Tru but will cut down on the wizard subclasses by NOT having one for each school. And if they ever make a new school in the future, no need for a new subclass just for that school.
I could see Wizards getting a subclass revamp, removing schools as subclasses and instead gaining school-specialization as a classwide feature. Sort of a 'warlock pact boon' style.
That would free up more slots for other classes.
I love this idea. For wizards, the only "defining" features seem to come from their subclasses, so itd be great if we could open up the main Wizard subclasses to things that are more varied in abilities and let focusing on certain types of magic be its own thing.
For example, having a Bladesinger wizard with Illusion-magic boons compared to another Bladesinger wizard with Abjuration-magic boons could help set apart a Leopard-style practitioner from a Red Tiger-style practitioner, respectively.

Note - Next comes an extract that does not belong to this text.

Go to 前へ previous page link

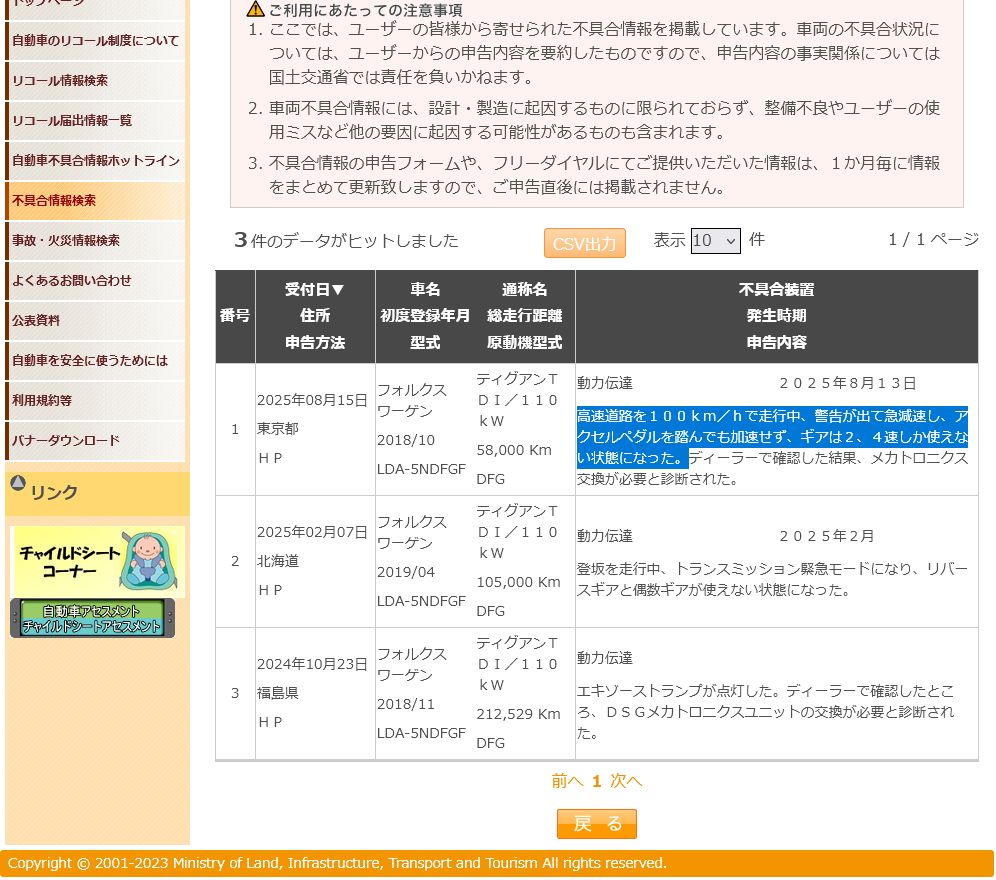[x=566, y=781]
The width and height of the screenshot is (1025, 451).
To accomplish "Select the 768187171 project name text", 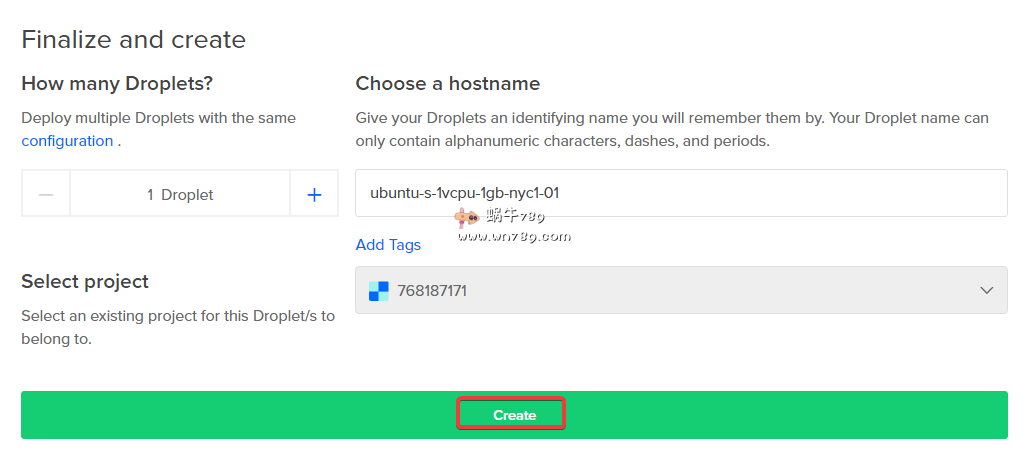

A Scribes wizard who focuses on Evocation could benefit from mixing and matching elemental damage types whereas a Scribe wizard who focuses on Necromancy might gain unique power from "corrupting" all of their spells to deal specifically necrotic damage.
These things are already possible from a roleplay perspective and from choice of spells, but switching schools of magic to their own set of boons would mechanically allow wizards to feel even more unique and varied in their approaches to how they use magic to interact with the world.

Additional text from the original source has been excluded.